On your turn, you'll have two actions.
- The first action is optional. You map play a tablet card with a special ability from your hand. These range from stealing cards or tokens from your opponents to taking an extra turn.
- The second action is mandatory. You have 3 mission cards in your tableau. Announce one and then choose 2 of the 30 brown first age cards laid out on the table. HUZZAH! The cards both match your mission card. Place the card with points marked on it in front of you (2 points) and put the card with the special ability in your hand. Replace the empty slots with 2 blue cards from the second age card deck. Draw a FAILURE! The cards don't match. Flip the cards back over and take one creation marker. Wait patiently for your next turn. Play continues clockwise.

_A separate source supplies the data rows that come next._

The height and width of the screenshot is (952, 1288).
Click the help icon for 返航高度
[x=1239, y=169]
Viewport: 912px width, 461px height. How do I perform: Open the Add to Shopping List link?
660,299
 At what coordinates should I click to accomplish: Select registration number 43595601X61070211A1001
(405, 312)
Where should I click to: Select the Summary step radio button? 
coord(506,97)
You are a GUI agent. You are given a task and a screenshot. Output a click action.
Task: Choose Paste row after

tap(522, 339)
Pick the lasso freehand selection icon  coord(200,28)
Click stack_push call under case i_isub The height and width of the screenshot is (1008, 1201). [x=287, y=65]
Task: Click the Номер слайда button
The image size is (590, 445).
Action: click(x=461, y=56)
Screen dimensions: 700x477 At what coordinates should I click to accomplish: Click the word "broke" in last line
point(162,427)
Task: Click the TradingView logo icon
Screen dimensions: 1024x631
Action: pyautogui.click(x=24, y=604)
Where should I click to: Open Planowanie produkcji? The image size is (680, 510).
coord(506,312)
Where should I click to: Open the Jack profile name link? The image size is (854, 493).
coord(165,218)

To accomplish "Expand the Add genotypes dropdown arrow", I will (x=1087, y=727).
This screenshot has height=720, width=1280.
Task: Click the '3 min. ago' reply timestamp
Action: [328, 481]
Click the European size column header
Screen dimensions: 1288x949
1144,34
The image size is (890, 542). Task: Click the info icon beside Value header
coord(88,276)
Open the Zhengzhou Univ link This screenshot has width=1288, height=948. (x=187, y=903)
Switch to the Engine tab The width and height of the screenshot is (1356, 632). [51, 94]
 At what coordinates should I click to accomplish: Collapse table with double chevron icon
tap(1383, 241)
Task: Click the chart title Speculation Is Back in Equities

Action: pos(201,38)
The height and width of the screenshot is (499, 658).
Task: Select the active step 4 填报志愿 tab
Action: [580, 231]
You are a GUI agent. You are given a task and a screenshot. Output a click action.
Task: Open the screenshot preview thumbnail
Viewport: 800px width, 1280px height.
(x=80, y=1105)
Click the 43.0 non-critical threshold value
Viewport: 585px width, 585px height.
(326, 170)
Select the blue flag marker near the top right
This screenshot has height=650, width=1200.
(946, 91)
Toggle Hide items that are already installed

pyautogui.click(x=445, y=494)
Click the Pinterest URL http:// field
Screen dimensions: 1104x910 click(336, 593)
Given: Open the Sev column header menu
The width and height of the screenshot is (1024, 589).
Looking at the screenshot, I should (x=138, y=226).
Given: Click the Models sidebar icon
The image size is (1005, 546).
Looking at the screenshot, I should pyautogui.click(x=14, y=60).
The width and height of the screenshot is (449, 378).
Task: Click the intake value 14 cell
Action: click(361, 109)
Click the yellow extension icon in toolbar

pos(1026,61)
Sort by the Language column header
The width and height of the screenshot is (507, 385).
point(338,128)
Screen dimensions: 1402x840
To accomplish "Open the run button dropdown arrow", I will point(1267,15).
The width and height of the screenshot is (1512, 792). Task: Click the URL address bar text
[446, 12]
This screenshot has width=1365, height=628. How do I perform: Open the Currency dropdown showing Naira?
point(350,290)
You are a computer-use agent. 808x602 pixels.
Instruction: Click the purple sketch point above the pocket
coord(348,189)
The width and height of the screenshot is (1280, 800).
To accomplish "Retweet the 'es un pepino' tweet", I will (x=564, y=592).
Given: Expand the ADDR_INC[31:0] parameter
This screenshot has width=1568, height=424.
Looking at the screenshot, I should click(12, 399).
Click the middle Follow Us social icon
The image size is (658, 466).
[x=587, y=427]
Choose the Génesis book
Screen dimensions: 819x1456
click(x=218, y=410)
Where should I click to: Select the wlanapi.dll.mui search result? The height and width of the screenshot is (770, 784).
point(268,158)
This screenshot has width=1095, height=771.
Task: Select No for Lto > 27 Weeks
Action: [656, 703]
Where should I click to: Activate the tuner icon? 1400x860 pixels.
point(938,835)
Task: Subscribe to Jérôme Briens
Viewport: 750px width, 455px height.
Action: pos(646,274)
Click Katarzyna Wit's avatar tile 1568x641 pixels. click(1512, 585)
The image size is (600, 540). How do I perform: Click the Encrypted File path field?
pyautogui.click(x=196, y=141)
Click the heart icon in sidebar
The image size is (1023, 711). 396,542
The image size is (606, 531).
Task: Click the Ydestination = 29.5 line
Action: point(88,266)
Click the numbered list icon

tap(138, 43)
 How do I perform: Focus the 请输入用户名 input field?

- Creation markers are very useful. Prior to your second action, you may discard one creation marker to flip over 3 tablet cards instead 2 that turn. OR you may discard two creation markers to exchange one of your mission cards with another from the supply.
Game play continues until one player gets 10 points (5 sets) and immediately wins the game.
Final Thoughts & TL;DR
I'm not the biggest fan of memory games; however, the creation markers add a nice handicap for myself and other unskilled players. There are also several variants in the rule book that should add some extra legs to the game as well. In the end, my real struggle with this game is finding out whom this game is for. There's enough new stuff going on here for fans of memory games to explore, but I don't think there's enough for the gamer. There just aren't enough meaty decisions. I've tried this game with gamers; it fell flat. I've tried with non-gamers; it also fell flat. I then tried this game with some of my students and wow was it a hit. Now, my students are all elementary school Taiwanese kids, so please take that into consideration. We played several games, and they definitely got better with each play. Until the WizKid showed up for a game. None of us knew that his parents had passed their passion for Chinese calligraphy on to the son, and he destroyed us. It was beautiful and terrifying to watch. If I weren't an EFL teacher or a student of Chinese, I would give this game a pass. However as my students enjoy it, it has earned a spot on the game shelf at my school.